The Delegated Powers and Law Reform Committee agreed to make no observations to the Parliament on the draft order.

I go straight to questions from members, as the minister has an opportunity to respond to them; the formal debate will follow this evidence session. Do members have questions?

Members: No.

The Convener

I now move to item 4 and the formal debate. I invite the minister to move motion S4M-14087.

Motion moved,

That the Justice Committee recommends that the draft Courts Reform (Scotland) Act 2014 (Consequential Provisions No. 2) Order 2015 be approved.—[Paul Wheelhouse.]

No member wishes to speak on the motion. I take it that you have nothing to add, minister.

I have nothing to add.

Motion agreed to.

The Convener

As members are aware, the committee is required to report on each instrument. Are we agreed that I take responsibility for signing off the report?

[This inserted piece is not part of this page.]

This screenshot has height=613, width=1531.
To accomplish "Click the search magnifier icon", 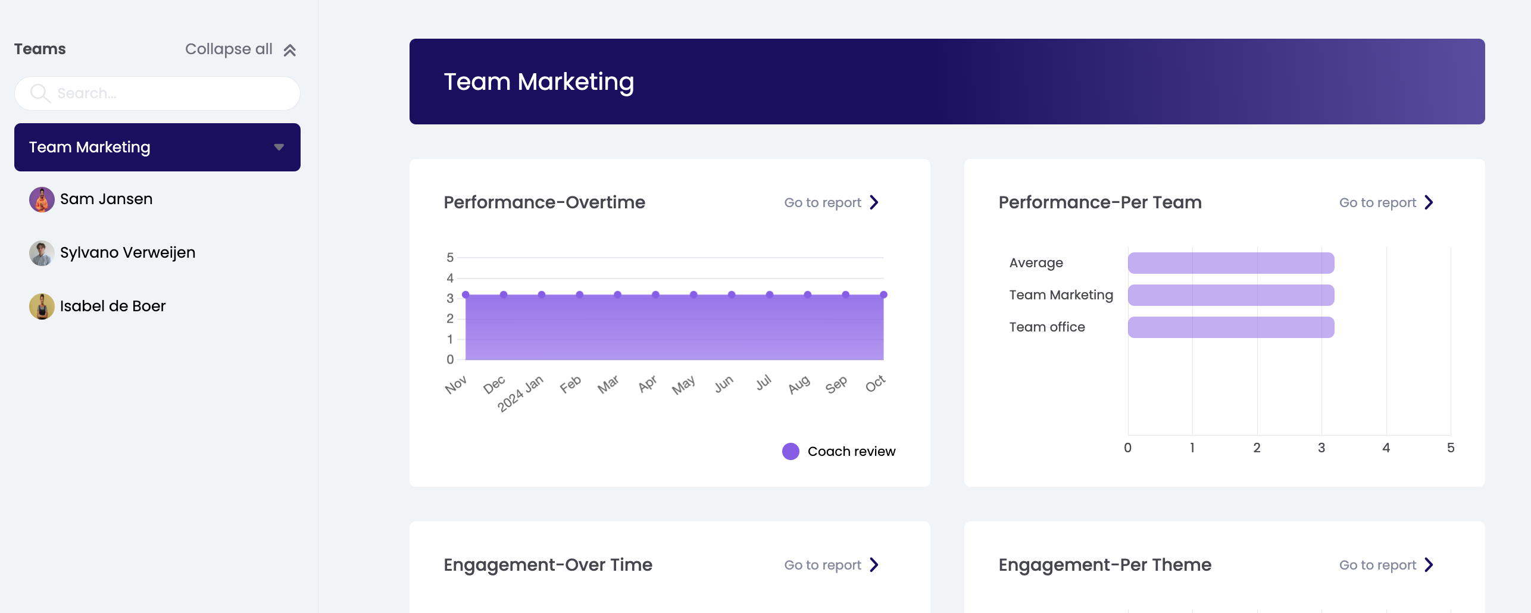I will pos(40,93).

Members indicated agreement.

Thank you very much. I suspend the meeting for a minute so that the officials can change over.

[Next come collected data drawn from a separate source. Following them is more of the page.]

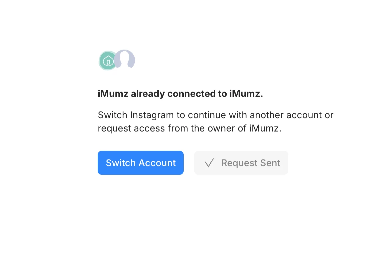The width and height of the screenshot is (374, 259).
Task: Click the overlapping account avatars pair
Action: pos(117,60)
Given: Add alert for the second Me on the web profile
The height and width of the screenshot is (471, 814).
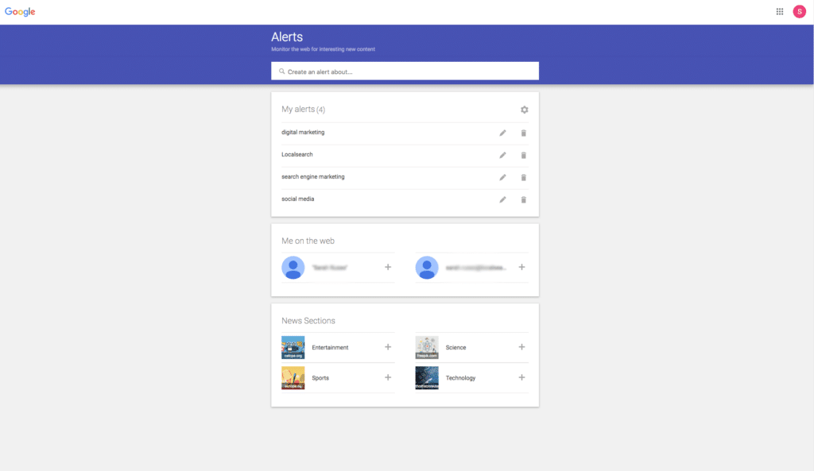Looking at the screenshot, I should (x=521, y=268).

10:02 Meeting suspended.  

10:03 On resuming—  


Legal Aid and Advice and Assistance (Miscellaneous Amendments) (Scotland) Regulations 2015 [Draft]

The Convener

Item 5 is consideration of a further affirmative instrument, the draft Legal Aid and Advice and Assistance (Miscellaneous Amendments) (Scotland) Regulations 2015.

The minister is of course staying with us, as is Hazel Dalgard. I welcome to the meeting Scottish Government officials Denise Swanson, the head of the access to justice unit, Alastair Smith, from the legal services directorate, and Catriona MacKenzie. I did not see you there as I was blinded by the light. I do not know where you are from.

Catriona MacKenzie (Scottish Government)

I am from the civil law and legal system division.

The Convener

Excellent—we could not do without you.

The Delegated Powers and Law Reform Committee agreed to make no observations to the Parliament on the draft regulations, but members will know that we have received representations from some members of the legal profession.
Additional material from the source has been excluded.